Furthermore, a review of Nora’s other recent litigation makes clear that she has a pattern of engaging in this type of antagonistic behavior. The chief bankruptcy judge of the Western District of Wisconsin criticized Nora this past summer for repeatedly disregarding the judge’s instructions about the court’s jurisdictional and constitutional limits. In re Bechard, Bankr. No. 14-11862-13, 2014 WL 3671419, at *6 (Bankr.W.D.Wis. July 21, 2014). Nora then challenged that decision through a petition for a writ of mandamus, arguing that the judge had issued the decision for the sole purpose of defaming her. Nora v. Furay, No. 14-cv-527-jdp, 2014 WL 4209608 (W.D.Wis. Aug. 25, 2014). The district court found that the judge’s “stern, but restrained, criticism” of Nora had been “well within the bounds of propriety and civility,” though “Nora’s petition [was] not.” Id. at *3 n. 7. Additionally, Nora was recently sanctioned $1,000 by another district judge in this circuit for ignoring the judge’s “extremely clear warning” against filing frivolous submissions. Rinaldi, Nos. 13-CV-336-JPS, 13-CV-643-JPS, ECF Doc. 48, at 3 (E.D.Wis. Apr. 9, 2014). Earlier in that case, the judge observed that, as in this case, Nora had “at every turn filed briefs that ha[d] done little to clarify the matters under consideration while further confusing mat*667ters,” noting that Nora’s filings lacked coherent focus, cited controlling legal authority sparingly if at all, rehashed rejected arguments, and contained “irrelevant and argumentative language that has no place in a legal brief.” Rinaldi, Nos. 13-CV-336-JPS, 13-CV-643-JPS, ECF Doc. 37, at 2 (E.D.Wis. Dec. 13, 2013). We affirmed that sanction on appeal. Rinaldi v. HSBC USA N.A., Nos. 13-3865, 14-1887, 2015 WL 554602 (7th Cir. Feb. 11, 2015). There is also a pending disciplinary case against Nora in Wisconsin. See Office of Lawyer Regulation v. Nora, No. 2013AP000653-D (Wis. filed Mar. 20, 2013).

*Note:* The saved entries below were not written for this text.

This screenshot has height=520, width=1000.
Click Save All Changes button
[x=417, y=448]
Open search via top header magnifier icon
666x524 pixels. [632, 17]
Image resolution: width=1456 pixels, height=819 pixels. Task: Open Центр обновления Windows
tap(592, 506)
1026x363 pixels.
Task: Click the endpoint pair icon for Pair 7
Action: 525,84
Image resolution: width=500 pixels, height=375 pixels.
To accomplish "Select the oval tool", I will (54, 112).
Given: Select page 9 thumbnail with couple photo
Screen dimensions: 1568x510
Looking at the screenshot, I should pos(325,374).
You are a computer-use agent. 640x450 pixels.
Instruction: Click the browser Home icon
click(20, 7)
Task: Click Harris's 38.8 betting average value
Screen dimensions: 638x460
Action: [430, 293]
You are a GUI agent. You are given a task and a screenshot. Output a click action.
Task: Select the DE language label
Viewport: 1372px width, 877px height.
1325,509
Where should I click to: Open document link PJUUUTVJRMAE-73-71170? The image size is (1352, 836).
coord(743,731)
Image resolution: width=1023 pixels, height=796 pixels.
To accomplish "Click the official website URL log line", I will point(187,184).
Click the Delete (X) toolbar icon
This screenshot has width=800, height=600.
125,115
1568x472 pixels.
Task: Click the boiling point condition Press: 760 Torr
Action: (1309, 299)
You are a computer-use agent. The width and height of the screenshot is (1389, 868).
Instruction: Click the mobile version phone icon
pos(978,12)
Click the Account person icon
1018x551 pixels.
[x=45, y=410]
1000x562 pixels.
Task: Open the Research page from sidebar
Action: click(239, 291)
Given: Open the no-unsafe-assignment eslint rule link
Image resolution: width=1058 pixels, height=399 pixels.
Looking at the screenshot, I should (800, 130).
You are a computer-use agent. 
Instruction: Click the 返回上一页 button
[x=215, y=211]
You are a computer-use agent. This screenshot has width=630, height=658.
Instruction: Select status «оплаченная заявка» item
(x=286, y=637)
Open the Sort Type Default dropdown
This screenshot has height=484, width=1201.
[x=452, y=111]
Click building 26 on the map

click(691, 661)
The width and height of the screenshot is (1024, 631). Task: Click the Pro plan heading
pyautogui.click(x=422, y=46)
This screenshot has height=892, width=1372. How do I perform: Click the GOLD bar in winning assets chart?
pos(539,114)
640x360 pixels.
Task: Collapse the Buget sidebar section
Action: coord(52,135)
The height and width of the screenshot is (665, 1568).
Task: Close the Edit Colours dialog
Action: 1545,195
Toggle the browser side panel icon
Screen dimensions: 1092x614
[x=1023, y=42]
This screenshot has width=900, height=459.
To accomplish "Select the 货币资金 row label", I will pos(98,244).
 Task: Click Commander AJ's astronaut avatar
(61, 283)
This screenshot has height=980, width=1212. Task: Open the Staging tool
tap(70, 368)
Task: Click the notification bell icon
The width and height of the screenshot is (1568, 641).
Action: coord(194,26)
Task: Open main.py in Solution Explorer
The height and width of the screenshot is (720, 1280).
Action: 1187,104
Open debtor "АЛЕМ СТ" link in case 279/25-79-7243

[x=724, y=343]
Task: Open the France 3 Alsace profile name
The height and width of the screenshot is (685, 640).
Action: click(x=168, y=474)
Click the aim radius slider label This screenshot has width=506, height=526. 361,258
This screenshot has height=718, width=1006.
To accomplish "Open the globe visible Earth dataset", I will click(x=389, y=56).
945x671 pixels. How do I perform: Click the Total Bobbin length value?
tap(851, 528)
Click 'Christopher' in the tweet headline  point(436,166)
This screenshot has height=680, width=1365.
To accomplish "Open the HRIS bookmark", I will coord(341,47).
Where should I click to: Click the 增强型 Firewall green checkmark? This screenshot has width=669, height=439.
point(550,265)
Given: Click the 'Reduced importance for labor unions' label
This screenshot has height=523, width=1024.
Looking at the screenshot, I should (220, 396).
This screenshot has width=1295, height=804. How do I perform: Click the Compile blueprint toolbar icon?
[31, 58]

Because the $1,000 sanction imposed in Rinaldi does not appear to have deterred Nora from continuing to submit frivolous and needlessly antagonistic filings, we now impose an increased sanction of $2,500. We suspend this sanction, however, until the time, if ever, that Nora submits further inappropriate filings. We also direct the clerk of this court to forward a copy of this order and our earlier opinion to the Office of Lawyer Regulation of the Wisconsin Supreme Court.